# Records for the task

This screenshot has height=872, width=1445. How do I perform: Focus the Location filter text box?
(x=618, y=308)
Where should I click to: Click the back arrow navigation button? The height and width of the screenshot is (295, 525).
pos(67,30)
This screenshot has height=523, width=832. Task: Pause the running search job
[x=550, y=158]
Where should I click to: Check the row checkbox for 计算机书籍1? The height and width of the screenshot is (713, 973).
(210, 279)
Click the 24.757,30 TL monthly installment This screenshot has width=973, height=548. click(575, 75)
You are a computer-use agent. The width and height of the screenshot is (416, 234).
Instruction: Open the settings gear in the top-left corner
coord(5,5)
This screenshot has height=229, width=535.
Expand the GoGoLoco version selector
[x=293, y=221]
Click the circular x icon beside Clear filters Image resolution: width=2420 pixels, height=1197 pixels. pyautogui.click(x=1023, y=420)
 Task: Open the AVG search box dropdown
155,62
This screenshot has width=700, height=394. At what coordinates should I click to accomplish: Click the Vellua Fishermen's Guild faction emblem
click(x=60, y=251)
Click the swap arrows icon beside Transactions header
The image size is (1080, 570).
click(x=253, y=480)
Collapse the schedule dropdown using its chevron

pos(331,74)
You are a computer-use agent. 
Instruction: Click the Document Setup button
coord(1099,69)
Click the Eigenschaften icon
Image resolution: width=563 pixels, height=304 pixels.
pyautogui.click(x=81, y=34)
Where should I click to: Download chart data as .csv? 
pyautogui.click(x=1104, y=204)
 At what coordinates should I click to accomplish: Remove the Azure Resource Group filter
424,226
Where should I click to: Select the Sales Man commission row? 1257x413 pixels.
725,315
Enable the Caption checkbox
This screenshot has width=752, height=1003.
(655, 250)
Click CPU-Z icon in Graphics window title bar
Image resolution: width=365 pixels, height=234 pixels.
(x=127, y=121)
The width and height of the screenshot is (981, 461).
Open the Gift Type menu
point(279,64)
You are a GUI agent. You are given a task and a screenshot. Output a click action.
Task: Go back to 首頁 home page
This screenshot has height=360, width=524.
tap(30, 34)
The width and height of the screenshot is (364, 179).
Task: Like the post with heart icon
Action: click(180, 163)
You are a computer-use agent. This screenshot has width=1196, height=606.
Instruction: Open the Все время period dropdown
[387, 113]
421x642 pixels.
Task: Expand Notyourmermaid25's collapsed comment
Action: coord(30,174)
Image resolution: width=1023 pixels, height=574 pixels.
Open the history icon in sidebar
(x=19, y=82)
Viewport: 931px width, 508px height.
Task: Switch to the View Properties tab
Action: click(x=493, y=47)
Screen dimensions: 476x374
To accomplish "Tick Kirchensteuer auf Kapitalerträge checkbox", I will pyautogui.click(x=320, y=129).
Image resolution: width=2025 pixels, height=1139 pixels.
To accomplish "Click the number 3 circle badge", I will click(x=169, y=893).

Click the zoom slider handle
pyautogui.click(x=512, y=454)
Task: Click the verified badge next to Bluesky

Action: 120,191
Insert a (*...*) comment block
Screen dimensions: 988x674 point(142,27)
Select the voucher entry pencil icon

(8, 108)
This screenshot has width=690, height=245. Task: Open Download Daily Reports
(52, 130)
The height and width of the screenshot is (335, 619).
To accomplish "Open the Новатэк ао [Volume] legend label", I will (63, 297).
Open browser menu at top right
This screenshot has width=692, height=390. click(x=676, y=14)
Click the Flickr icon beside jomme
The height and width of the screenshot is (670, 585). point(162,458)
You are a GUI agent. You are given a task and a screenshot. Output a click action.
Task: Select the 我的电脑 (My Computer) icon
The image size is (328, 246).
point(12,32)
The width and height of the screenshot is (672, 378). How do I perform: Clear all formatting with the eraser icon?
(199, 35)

# Goal
Can you transcribe the lines of the listing above character for character, starting with the line containing "Where should I click to: Check" and ending with the line containing "pos(331,74)", including both of those lines?

# Response below
Where should I click to: Check the row checkbox for 计算机书籍1? The height and width of the screenshot is (713, 973).
(210, 279)
Click the 24.757,30 TL monthly installment This screenshot has width=973, height=548. click(575, 75)
You are a computer-use agent. The width and height of the screenshot is (416, 234).
Instruction: Open the settings gear in the top-left corner
coord(5,5)
This screenshot has height=229, width=535.
Expand the GoGoLoco version selector
[x=293, y=221]
Click the circular x icon beside Clear filters Image resolution: width=2420 pixels, height=1197 pixels. pyautogui.click(x=1023, y=420)
 Task: Open the AVG search box dropdown
155,62
This screenshot has width=700, height=394. At what coordinates should I click to accomplish: Click the Vellua Fishermen's Guild faction emblem
click(x=60, y=251)
Click the swap arrows icon beside Transactions header
The image size is (1080, 570).
click(x=253, y=480)
Collapse the schedule dropdown using its chevron

pos(331,74)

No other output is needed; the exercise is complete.